Secretary General Ban announced the formation of the panel on Dec. 17 in response to strong evidence that disease came from infected Nepalese troops in the United Nations Stabilization Mission in Haiti (MINUSTAH), a 13,000-member police and military force that has occupied Haiti since June 2004. Ban insisted that the panel would be independent.
"What is the head of MINUSTAH looking for with this new inquiry?" the feminist organization Haitian Women's Solidarity (SOFA) asked in a document dated Jan. 5, noting that several experts had already pointed to the UN troops as the most likely source. SOFA called on the Haitian government to file a complaint with the International Criminal Court (ICC) charging MINUSTAH with a crime against humanity and to demand that the occupation forces supply vaccinations to the whole population and compensate the cholera victims and the farmers and vendors in the Artibonite and Central Plateau regions who have suffered economically because of the epidemic.

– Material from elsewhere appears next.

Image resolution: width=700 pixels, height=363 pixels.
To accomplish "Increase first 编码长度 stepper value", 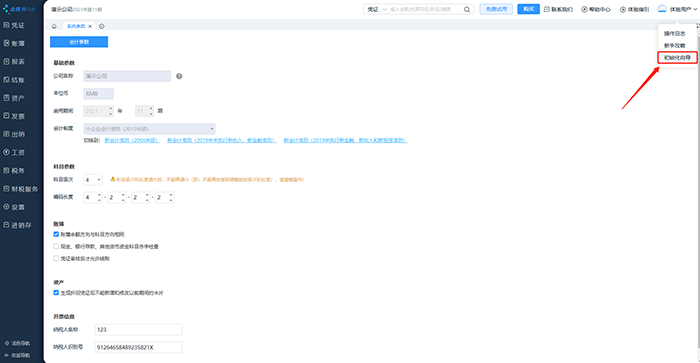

As of Jan. 6 there had been 3,481 deaths from cholera in Haiti, according to government reports; 157,000 people had contracted the disease, and the death rate was 22 a day. As of that date the UN had only received $44 million of the $174 million it had requested from donor nations to fight the epidemic, according to Elisabeth Byrs, a spokesperson for the UN Office for the Coordination of Humanitarian Affairs (OCHA). "It's shameful that that the UN appeal to fight against cholera in Haiti should only receive 25% financing," Byrs said. (Radio Kiskeya, Haiti, Jan. 6; AlterPresse, Haiti, Jan. 6)
From Weekly News Update on the Americas, Jan. 9.
See our last post on Haiti.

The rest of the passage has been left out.